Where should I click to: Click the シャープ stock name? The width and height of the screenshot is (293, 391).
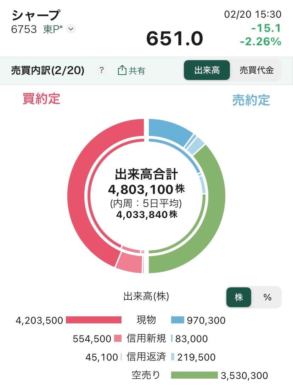click(x=35, y=15)
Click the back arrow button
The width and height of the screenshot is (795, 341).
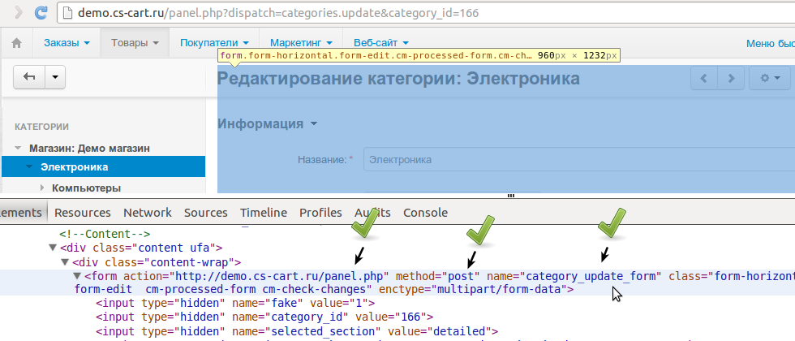coord(30,77)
--
--- Your objective ---
Swap every "screenshot" in the rows above for "image" and reproduce them with nothing else changed. Leave the pictures out.

--- Exercise output ---
Where should I click to: Click the シャープ stock name? The width and height of the image is (293, 391).
click(x=35, y=15)
Click the back arrow button
The width and height of the image is (795, 341).
coord(30,77)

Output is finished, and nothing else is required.